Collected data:
* * * *

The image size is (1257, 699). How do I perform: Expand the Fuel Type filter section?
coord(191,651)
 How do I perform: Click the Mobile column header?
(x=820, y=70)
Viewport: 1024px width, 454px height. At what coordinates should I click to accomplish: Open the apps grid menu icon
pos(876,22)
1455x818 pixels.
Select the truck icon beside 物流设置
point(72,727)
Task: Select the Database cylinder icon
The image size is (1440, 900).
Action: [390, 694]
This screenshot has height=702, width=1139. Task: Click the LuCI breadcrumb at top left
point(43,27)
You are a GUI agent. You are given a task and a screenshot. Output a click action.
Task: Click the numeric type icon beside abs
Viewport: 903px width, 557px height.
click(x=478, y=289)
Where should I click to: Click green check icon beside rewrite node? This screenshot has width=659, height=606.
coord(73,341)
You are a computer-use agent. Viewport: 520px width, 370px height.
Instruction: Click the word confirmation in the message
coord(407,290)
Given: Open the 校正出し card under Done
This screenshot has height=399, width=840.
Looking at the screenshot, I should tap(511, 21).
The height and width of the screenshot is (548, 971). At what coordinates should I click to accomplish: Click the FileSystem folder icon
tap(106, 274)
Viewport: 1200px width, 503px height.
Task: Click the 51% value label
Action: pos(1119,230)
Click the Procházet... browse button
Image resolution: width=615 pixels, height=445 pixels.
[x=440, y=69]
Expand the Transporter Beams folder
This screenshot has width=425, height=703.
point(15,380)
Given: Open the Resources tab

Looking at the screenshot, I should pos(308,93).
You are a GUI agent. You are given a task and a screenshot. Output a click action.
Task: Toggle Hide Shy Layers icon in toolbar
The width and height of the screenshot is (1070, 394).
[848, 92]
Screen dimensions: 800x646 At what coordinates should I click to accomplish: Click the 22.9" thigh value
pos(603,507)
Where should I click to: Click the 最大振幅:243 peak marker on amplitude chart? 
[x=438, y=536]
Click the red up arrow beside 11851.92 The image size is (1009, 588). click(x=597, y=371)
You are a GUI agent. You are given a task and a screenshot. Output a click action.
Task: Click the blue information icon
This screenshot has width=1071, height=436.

* * * *

TASK REQUIREMENTS →
All of the records above are to be copied exactly.

SOLUTION TO THIS PROBLEM →
The image size is (1257, 699). How do I perform: Expand the Fuel Type filter section?
coord(191,651)
 How do I perform: Click the Mobile column header?
(x=820, y=70)
Viewport: 1024px width, 454px height. At what coordinates should I click to accomplish: Open the apps grid menu icon
pos(876,22)
1455x818 pixels.
Select the truck icon beside 物流设置
point(72,727)
Task: Select the Database cylinder icon
The image size is (1440, 900).
Action: [390, 694]
This screenshot has height=702, width=1139. Task: Click the LuCI breadcrumb at top left
point(43,27)
You are a GUI agent. You are given a task and a screenshot. Output a click action.
Task: Click the numeric type icon beside abs
Viewport: 903px width, 557px height.
click(x=478, y=289)
Where should I click to: Click green check icon beside rewrite node? This screenshot has width=659, height=606.
coord(73,341)
You are a computer-use agent. Viewport: 520px width, 370px height.
Instruction: Click the word confirmation in the message
coord(407,290)
Given: Open the 校正出し card under Done
This screenshot has height=399, width=840.
Looking at the screenshot, I should tap(511, 21).
The height and width of the screenshot is (548, 971). At what coordinates should I click to accomplish: Click the FileSystem folder icon
tap(106, 274)
Viewport: 1200px width, 503px height.
Task: Click the 51% value label
Action: pos(1119,230)
Click the Procházet... browse button
Image resolution: width=615 pixels, height=445 pixels.
[x=440, y=69]
Expand the Transporter Beams folder
This screenshot has width=425, height=703.
point(15,380)
Given: Open the Resources tab

Looking at the screenshot, I should pos(308,93).
You are a GUI agent. You are given a task and a screenshot. Output a click action.
Task: Toggle Hide Shy Layers icon in toolbar
The width and height of the screenshot is (1070, 394).
[848, 92]
Screen dimensions: 800x646 At what coordinates should I click to accomplish: Click the 22.9" thigh value
pos(603,507)
Where should I click to: Click the 最大振幅:243 peak marker on amplitude chart? 
[x=438, y=536]
Click the red up arrow beside 11851.92 The image size is (1009, 588). click(x=597, y=371)
You are a GUI agent. You are given a task and a screenshot. Output a click action.
Task: Click the blue information icon
This screenshot has width=1071, height=436.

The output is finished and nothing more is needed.